Another important finding of our study, similar to that of previous investigators, is that many high-risk patients with severe AS do not undergo surgical AVR (Figure 1). In fact, only 56% of our patients underwent AVR. While all of our patients were initially referred for CAS with the expectation of AVR, a substantial number did not ultimately have surgery for a number of reasons including patient preference and prohibitive surgical risk. With the increasing availability of transcatheter aortic valve implantation (TAVI), many of these patients may be offered percutaneous management of their AS. Even without AVR, however, carotid revascularisation may still be beneficial in the patients with asymptomatic severe carotid stenosis when performed with a reasonable complication rate, and clinical trials of CAS in these high-risk patients are currently ongoing30,31.
Limitations
Though clinical events were collected prospectively in the carotid stenting database, we did conduct a retrospective chart review with all of the limitations inherent to the same.
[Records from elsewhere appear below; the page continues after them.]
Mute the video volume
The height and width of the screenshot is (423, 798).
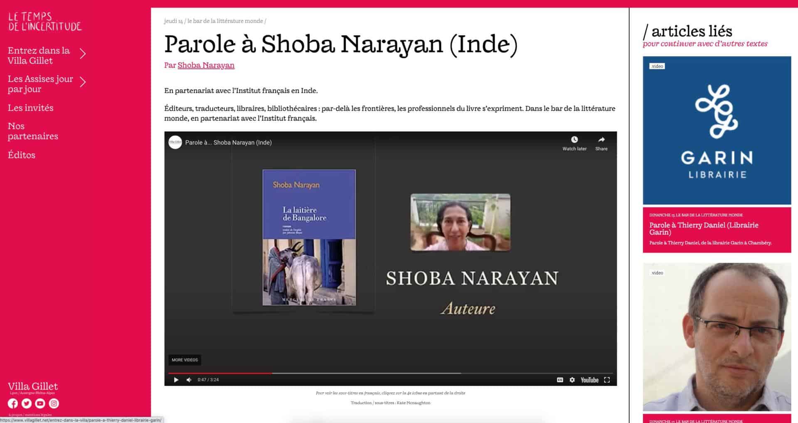pyautogui.click(x=189, y=380)
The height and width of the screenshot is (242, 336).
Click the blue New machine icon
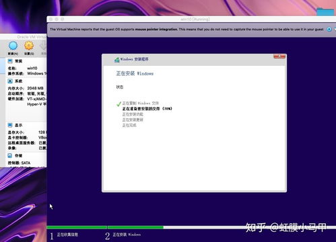[13, 46]
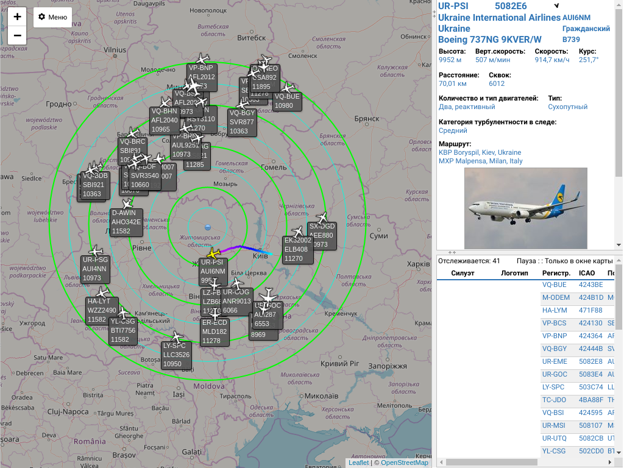
Task: Sort list by Регистр. column header
Action: [x=556, y=273]
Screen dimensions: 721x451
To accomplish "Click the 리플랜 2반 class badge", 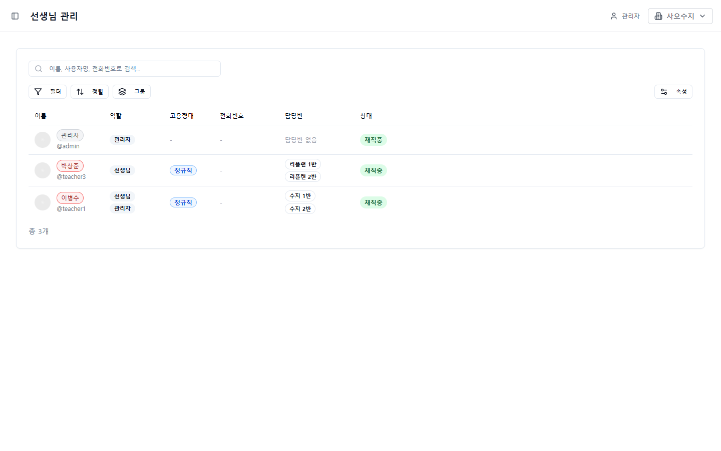I will click(x=303, y=177).
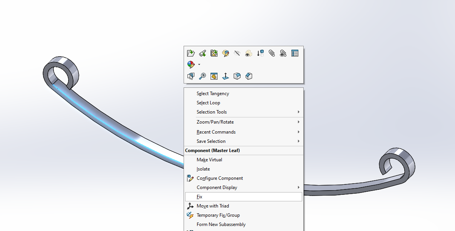Click Zoom to Selection magnifier icon
This screenshot has height=231, width=455.
tap(202, 76)
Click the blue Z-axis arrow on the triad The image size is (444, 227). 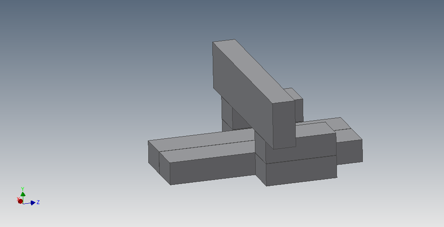point(32,202)
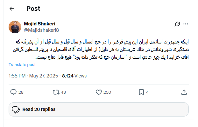Click the chat bubbles icon in Read replies
Viewport: 198px width, 127px height.
coord(16,110)
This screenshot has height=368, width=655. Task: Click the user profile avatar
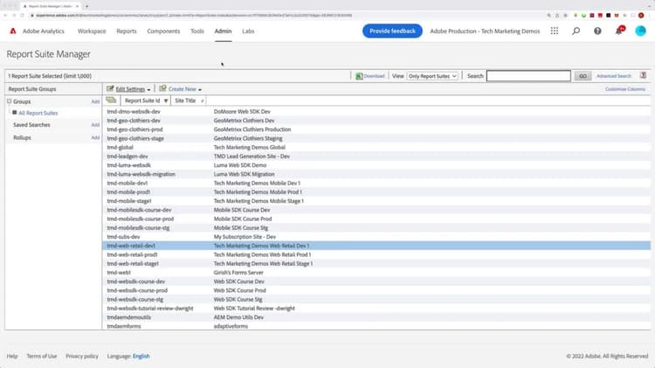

Our study includes a small number of patients and therefore, while the results are encouraging, can still only be considered hypothesis-generating. We did not have a control group, and therefore cannot compare the strategy of CAS in the setting of severe aortic stenosis with CEA. However, given the success of carotid stenting in patients with aortic stenosis at our institution, many patients presenting with this scenario have been referred for percutaneous treatment in the last several years. Lastly, our study is from a single centre with experienced operators; therefore, it may not be applicable to other settings.
Conclusion
The data provided here are, to our knowledge, the first thorough report of carotid stenting in patients with severe AS. Protected carotid stenting is a valuable strategy in the management of patients with severe carotid disease and severe aortic stenosis. Recent developments in transcatheter aortic valve implantation (TAVI) heralds a new era for elderly patients with multiple comorbidities who have severe AS and severe carotid disease. Future studies may assess the safety and efficacy of a completely percutaneous approach (CAS followed by TAVI) for improving the outcome of patients who are at high risk for traditional AVR despite successful carotid stenting. Ultimately, a close collaboration between peripheral and structural interventionalists as well as cardiac surgeons is imperative in developing a cohesive, multidisciplinary plan of care for these high-risk patients.